Cost-cutting will see consolidation of optics and laser production by thermal imaging giant as it reacts to US government ‘uncertainty’.

FLIR Systems, arguably the world’s leading company in the infrared imaging sector, is to slash its cost base with a restructuring that will close six sites across the US and Europe.

Shares in the Portland, Oregon, company slumped in value by close to 9% when markets opened shortly after the announcement, likely a response to a downward revision of financial guidance for the quarter that ended on September 30.

FLIR announced that it would “realign” multiple production and engineering organizations, with the aim of slimming down its global operations in a bid to develop and manufacture products more quickly and at a lower cost.

In short, that means the closure of up to six “not-to-scale” sites across the US and Europe, with operations at the closing sites set to be transferred to the company’s larger facilities.

“FLIR also intends to consolidate its optics and laser manufacturing businesses to better realize the benefits of vertical integration in these areas,” read a statement.

The company did not specify which sites were set to close, or how many jobs would be lost as a result, but the company’s management expects to save more than $20 million per year once the closures are completed.

Ahead of that, though, FLIR will record a pre-tax restructuring charge of between $27 million and $30 million in the fourth quarter of 2013 as a direct result of the cost-cutting actions.

Strategic review
FLIR’s CEO Andy Teich said that the decisions had been made following a strategic review that took place in the summer, moves that he hoped would “further enhance operating efficiency and profitability and improve our internal execution with better communication, collaboration, and cooperation across the company”.

Having grown rapidly in recent years following a number of significant acquisitions, FLIR makes a wide range of photonic components that are used in its various detector components and surveillance, reconnaisance and imaging systems. It has what it describes as "primary production facilities" in Sweden, Estonia, France, and Canada, as well as the US.

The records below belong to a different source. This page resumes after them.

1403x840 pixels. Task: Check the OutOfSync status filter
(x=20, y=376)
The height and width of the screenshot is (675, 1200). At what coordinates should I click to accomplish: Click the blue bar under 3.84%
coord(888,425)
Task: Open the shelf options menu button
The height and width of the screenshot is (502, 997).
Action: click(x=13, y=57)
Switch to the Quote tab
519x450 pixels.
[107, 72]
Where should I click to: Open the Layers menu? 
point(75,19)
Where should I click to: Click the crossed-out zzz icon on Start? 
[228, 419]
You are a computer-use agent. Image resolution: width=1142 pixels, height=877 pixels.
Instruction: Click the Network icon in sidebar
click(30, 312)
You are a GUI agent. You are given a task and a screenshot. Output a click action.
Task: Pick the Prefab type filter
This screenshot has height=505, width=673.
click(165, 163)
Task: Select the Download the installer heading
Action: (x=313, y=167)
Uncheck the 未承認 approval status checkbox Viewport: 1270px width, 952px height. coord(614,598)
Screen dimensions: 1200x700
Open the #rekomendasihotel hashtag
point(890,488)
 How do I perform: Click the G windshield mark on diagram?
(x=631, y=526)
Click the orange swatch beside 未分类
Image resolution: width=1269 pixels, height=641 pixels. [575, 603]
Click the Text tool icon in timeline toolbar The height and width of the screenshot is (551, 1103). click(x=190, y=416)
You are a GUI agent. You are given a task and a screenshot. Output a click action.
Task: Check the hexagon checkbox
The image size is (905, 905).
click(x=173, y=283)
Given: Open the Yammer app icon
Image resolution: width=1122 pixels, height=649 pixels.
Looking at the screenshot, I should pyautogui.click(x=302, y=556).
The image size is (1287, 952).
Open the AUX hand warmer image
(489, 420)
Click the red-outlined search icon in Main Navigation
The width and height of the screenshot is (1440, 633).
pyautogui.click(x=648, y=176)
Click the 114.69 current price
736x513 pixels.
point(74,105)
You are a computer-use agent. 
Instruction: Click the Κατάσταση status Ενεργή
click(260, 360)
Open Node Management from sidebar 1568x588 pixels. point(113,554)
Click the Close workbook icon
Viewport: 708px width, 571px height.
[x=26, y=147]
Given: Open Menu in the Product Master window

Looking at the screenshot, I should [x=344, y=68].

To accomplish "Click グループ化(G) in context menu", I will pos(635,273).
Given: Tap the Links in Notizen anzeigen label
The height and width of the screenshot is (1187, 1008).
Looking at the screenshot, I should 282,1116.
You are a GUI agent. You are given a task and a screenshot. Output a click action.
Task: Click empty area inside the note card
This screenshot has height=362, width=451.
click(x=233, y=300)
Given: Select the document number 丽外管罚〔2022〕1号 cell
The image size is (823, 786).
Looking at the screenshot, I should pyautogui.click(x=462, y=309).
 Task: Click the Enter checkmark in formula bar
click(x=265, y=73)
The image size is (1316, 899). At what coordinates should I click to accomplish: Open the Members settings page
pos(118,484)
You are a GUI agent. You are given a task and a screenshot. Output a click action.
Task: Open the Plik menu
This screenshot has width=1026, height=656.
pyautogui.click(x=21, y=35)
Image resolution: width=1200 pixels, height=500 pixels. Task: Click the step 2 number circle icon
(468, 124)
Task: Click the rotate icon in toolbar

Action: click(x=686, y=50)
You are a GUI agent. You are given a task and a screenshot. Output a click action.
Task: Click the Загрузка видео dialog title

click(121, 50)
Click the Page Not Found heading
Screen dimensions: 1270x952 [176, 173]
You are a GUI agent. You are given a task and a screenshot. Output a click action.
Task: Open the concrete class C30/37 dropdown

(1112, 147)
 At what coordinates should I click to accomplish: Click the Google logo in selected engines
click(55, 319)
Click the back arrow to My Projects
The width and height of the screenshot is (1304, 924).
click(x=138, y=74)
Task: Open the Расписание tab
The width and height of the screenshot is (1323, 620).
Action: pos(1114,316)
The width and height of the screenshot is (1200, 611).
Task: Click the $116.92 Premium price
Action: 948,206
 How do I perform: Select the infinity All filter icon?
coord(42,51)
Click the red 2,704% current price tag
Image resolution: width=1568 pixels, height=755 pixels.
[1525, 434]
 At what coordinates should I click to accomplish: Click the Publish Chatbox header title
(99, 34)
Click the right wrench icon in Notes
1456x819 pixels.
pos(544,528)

As of the end of 2012, the company’s headcount numbered 2962 employees. That was 100 fewer than was the case a year earlier, after FLIR had already taken some cost-cutting measures in the wake of lower spending by the US military and sequestration delays.

Bureaucracy blues
The current US federal shutdown is not making that situation any easier to manage, and Teich also announced that FLIR’s financial results for the third quarter of fiscal year 2013 would be worse than previously anticipated.

“Third quarter preliminary results were negatively impacted by weakness in markets that have exposure to the US federal government,” the firm stated, although this appears to be primarily due to additional bureaucracy, rather than the federal shutdown or general squeeze on military spending.

“Extended procurement and export licensing processes at federal government agencies caused shipments to be lower than anticipated in FLIR's surveillance segment,” said the company, whose cores and components line of business has also been affected.

As a result, it is now expecting to report revenues of between $358 million and $360 million in the third quarter. Teich and colleagues had predicted in July that full-year sales would range between $1.5 billion and $1.6 billion, but that figure has now been cut to between $1.45 billion and $1.5 billion. Anticipated earnings per share of $1.56 to $1.66 have been cut to between $1.38 and $1.43.

"While we are disappointed in the preliminary results for the third quarter, we have also taken steps, above and beyond those related to our strategic review, to reduce costs in response to the current operating environment, and we remain highly confident in our strategy and outlook for the future," said Teich.

"Ongoing uncertainty in the US government is likely to continue to affect our performance in the fourth quarter, and our revised guidance is intended to reflect this environment.”